Reporting + visualization

It can be time-consuming to make nice visualizations and make sense of the results from a probing experiment, so this repository does a bit of work for you. This section goes over each of the reporting methods available (under args['reporting']['reporting_methods'] in the experiment config), and exmaples of results.

  • spearmanr: This reporting method calculates the spearman correlation between predicted (distances/depths) and true (distances/depths) as defined by gold parse trees. See the paper or reporting.py docstrings for specifics. With this option enabled, you'll see dev.spearmanr, a TSV with an average Spearman correlation for each sentence length represented in the dev set, as well as dev.spearmanr-5-50-mean, which averages the sentence-average values for all sentence lengths between 5 and 50 (inclusive.)
  • image_examples: This reporting method prints out true and predicted distance matrices as pngs for the first 20 examples in the split. These will be labeled dev-pred0.png, dev-gold0.png, etc. They'll look something like this:

A distance matrix defined by a human-constructed parse tree A distance matrix predicted by a structural probe

  • uuas: This reporting method (only used by parse-distance tasks) will print the unlabeled undirected attachment score to dev.uuas, and write the first 20 development examples' minimum spanning trees (for both gold and predicted distance matrices) in a tikz-dependency LaTeX code format, to dev.tikz. Each sentence can be copy-pasted into a LaTeX doc for visualization. Then they'l look something like this:

    Parse trees constructed as minimum-spanning-trees of gold and predicted distance matrices.

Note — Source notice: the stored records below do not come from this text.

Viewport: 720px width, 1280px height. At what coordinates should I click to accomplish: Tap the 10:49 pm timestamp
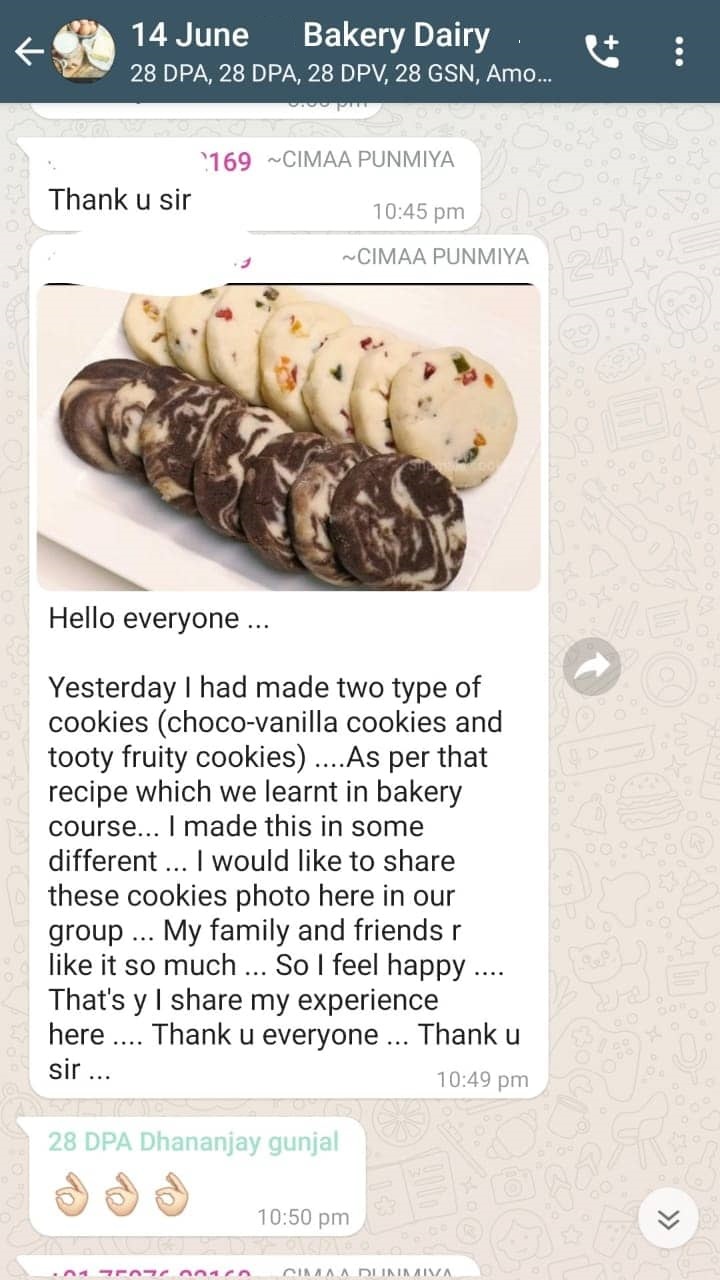pos(482,1080)
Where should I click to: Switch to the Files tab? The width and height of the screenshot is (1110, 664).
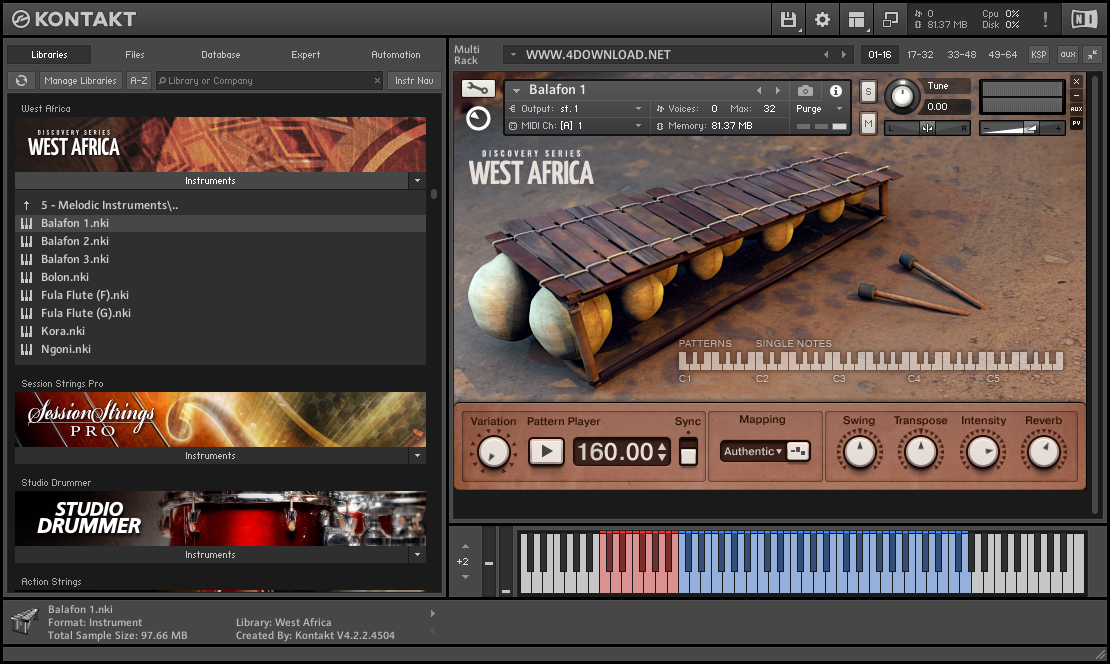(x=135, y=55)
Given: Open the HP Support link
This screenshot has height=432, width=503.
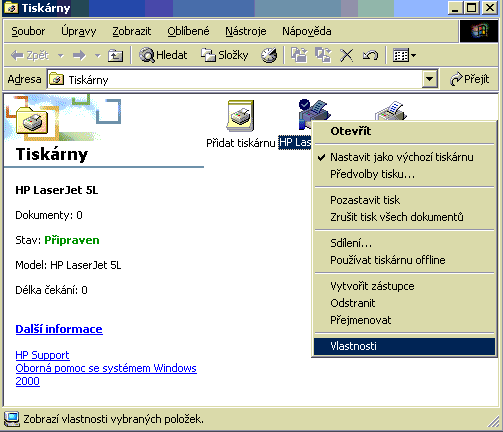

  • root_acc: This reporting method (only used by parse-depth tasks) will print to dev.root_acc the percentage of sentences where the least-deep word in the gold tree (the root) is also the least-deep according to the predicted depths.

Replicating PTB Results for the NAACL'19 Paper

As usual with the PTB, a bit of work has to be done in prepping data (and you have to have the unadulterated PTB data already, not the mangled language modeling benchmark version.)

To replicate our results on the PTB, you'll have to prep some data files. The prep scripts will need to be modified to use paths on your system, but the process is as follows:

  1. Have Stanford CoreNLP installed / on your java classpath, and have allennlp installed.
  2. Convert the PTB constituency trees to Stanford Dependencies in conllx format, using the script scripts/convert_splits_to_depparse.sh. This will write a single conllx file for each of train/dev/test. (This uses CoreNLP.)
  3. Convert the conllx files to sentence-per-line whitespace-tokenized files, using scripts/convert_conll_to_raw.py.
  4. Use scripts/convert_raw_to_bert.py and scripts/convert_raw_to_elmo.sh to take the sentencep-er-line whitespace-tokenized files and write BERT and ELMo vectors to disk in hdf5 format.
  5. Replace the data paths (and choose a results path) in the yaml configs in example/config/naacl19/*/* with the paths that point to your conllx and .hdf5 files as constructed in the above steps. These 118 experiment files specify the configuration of all the experiments that end up in the paper.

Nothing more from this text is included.